El lugar es interesante, muy sereno con confiterías donde, a diferencia de ciertas tradiciones medievales en otras fronteras, se ve a mujeres solas bebiendo te y charlando sin la presencia de varones. “Somos occidentales, y somos modernos”, le dice sonriente al enviado un ex funcionario del lugar explicando la escena.

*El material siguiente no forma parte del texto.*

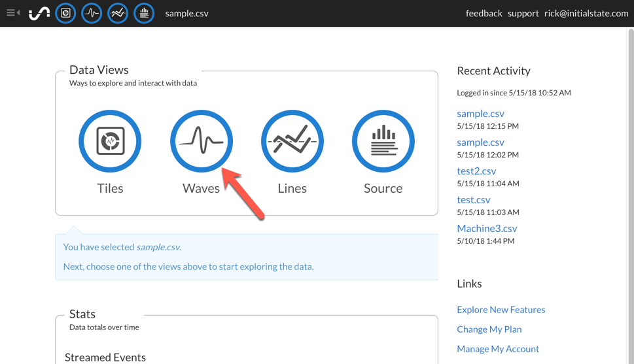Open the Waves data view
The height and width of the screenshot is (364, 634).
201,141
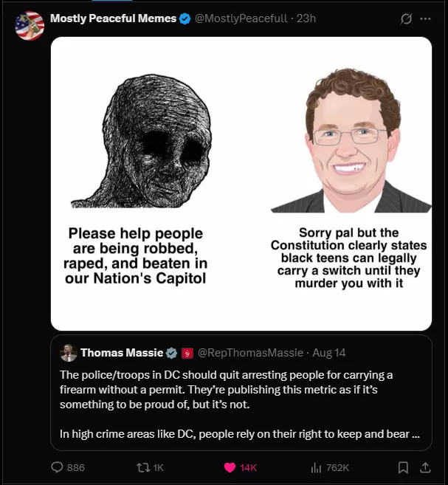Open Mostly Peaceful Memes profile avatar
Screen dimensions: 448x485
click(30, 26)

El hombre pide a lo largo de la charla que sostuvimos en esa confitería que no se lo identifique Es porque la guerra ha disparado una especial sensibilidad con todo lo árabe. Hay razones para esa aprensión. La CNN comentó esta semana el sorprendente caso del despliegue de 15 policías en la casa de una espantada muchacha árabe israelí en Jerusalén acusada de incitar al terrorismo por publicar un verso del Corán en las redes. «Si si, nos sentimos discriminados», afirma el dirigente beduino bajando la voz.
Patricia, que a la vez nos traduce, comenta que en Israel las comunidades beduinas del sur han tenido un vínculo muy dinámico con la administración central. Prueba de ello es que hace pocas horas estuvo por el lugar el ministro del Interior del gabinete de Benjamín Netanyahu.
La visita sirvió para que las autoridades locales le reclamen la parte del presupuesto que le toca a estas comunidades, unos 50 millones de dólares, que no ha sido desembolsada por una polémica decisión del ministro de Economía, Bezalel Yoel Smotrich, un dirigente de extrema derecha del partido Sionista Religioso.
El ex funcionario de Rahat, en la charla con Clarín, critica el estilo y posiciones del primer ministro a quien reprocha “una actitud constante y aguda contra los árabes” de Israel. Ese problema, recuerda, era fuerte antes de la guerra, pero el conflicto lo ha agudizado a niveles en extremos severos con consecuencias directas.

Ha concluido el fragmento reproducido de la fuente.